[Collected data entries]
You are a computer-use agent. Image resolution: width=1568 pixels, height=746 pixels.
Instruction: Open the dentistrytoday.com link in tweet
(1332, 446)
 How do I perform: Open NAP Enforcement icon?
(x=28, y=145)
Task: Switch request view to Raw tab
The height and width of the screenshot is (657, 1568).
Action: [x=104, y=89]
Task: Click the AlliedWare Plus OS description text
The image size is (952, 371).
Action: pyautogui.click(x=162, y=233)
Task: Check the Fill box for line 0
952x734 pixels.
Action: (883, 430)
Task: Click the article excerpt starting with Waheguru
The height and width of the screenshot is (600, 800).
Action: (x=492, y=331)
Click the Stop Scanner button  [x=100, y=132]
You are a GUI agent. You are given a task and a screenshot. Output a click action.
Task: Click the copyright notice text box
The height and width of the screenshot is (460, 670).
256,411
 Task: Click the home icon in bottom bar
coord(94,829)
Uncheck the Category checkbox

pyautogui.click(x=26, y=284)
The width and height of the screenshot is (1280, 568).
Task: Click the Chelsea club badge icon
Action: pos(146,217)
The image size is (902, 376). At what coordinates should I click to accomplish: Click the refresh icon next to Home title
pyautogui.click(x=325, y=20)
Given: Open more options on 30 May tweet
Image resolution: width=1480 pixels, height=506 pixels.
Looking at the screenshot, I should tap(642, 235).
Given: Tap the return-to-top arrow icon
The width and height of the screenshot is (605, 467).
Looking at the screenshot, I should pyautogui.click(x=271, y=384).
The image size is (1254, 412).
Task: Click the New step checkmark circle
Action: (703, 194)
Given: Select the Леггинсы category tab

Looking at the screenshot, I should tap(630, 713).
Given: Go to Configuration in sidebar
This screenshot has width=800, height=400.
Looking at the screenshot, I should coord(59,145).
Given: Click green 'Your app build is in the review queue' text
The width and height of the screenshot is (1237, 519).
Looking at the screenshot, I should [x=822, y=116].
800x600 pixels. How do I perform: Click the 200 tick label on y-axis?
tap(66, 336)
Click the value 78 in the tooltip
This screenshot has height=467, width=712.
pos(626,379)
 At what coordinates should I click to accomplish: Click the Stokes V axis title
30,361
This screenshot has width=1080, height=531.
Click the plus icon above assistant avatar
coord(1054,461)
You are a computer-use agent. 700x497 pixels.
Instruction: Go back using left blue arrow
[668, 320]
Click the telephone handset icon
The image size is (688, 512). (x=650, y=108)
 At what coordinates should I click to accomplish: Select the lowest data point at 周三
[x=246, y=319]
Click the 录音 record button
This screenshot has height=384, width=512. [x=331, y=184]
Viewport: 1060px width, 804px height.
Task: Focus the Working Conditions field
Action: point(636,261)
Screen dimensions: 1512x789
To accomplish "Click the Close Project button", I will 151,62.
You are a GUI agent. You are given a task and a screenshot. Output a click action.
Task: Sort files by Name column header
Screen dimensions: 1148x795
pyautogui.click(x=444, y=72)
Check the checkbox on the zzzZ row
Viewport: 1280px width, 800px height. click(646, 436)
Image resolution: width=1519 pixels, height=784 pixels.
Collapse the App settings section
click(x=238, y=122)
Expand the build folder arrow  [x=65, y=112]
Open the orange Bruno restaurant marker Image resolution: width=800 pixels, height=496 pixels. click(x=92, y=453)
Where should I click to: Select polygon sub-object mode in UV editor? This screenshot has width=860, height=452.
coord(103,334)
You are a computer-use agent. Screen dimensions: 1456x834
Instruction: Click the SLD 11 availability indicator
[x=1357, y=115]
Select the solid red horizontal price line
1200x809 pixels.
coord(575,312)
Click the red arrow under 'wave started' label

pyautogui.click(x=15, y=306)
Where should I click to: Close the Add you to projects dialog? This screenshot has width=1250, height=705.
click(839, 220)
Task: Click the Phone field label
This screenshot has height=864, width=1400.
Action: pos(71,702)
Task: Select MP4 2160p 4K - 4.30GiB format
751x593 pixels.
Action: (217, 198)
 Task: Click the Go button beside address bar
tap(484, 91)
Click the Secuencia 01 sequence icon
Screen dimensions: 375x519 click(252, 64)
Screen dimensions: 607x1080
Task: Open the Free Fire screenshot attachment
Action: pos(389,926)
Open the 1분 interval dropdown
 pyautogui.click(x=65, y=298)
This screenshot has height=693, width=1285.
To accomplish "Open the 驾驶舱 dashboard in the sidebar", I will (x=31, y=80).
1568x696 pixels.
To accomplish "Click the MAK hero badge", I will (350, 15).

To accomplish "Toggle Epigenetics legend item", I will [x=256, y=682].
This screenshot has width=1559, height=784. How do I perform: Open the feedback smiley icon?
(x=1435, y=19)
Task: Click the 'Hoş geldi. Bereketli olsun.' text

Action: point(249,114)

• Aim of the task
Write out the lines above from the one containing "Instruction: Click the" through the last, exactly as they are.

• Written response
Instruction: Click the SLD 11 availability indicator
[x=1357, y=115]
Select the solid red horizontal price line
1200x809 pixels.
coord(575,312)
Click the red arrow under 'wave started' label

pyautogui.click(x=15, y=306)
Where should I click to: Close the Add you to projects dialog? This screenshot has width=1250, height=705.
click(839, 220)
Task: Click the Phone field label
This screenshot has height=864, width=1400.
Action: pos(71,702)
Task: Select MP4 2160p 4K - 4.30GiB format
751x593 pixels.
Action: (217, 198)
 Task: Click the Go button beside address bar
tap(484, 91)
Click the Secuencia 01 sequence icon
Screen dimensions: 375x519 click(252, 64)
Screen dimensions: 607x1080
Task: Open the Free Fire screenshot attachment
Action: pos(389,926)
Open the 1분 interval dropdown
 pyautogui.click(x=65, y=298)
This screenshot has height=693, width=1285.
To accomplish "Open the 驾驶舱 dashboard in the sidebar", I will (x=31, y=80).
1568x696 pixels.
To accomplish "Click the MAK hero badge", I will (350, 15).

To accomplish "Toggle Epigenetics legend item", I will [x=256, y=682].
This screenshot has width=1559, height=784. How do I perform: Open the feedback smiley icon?
(x=1435, y=19)
Task: Click the 'Hoş geldi. Bereketli olsun.' text

Action: point(249,114)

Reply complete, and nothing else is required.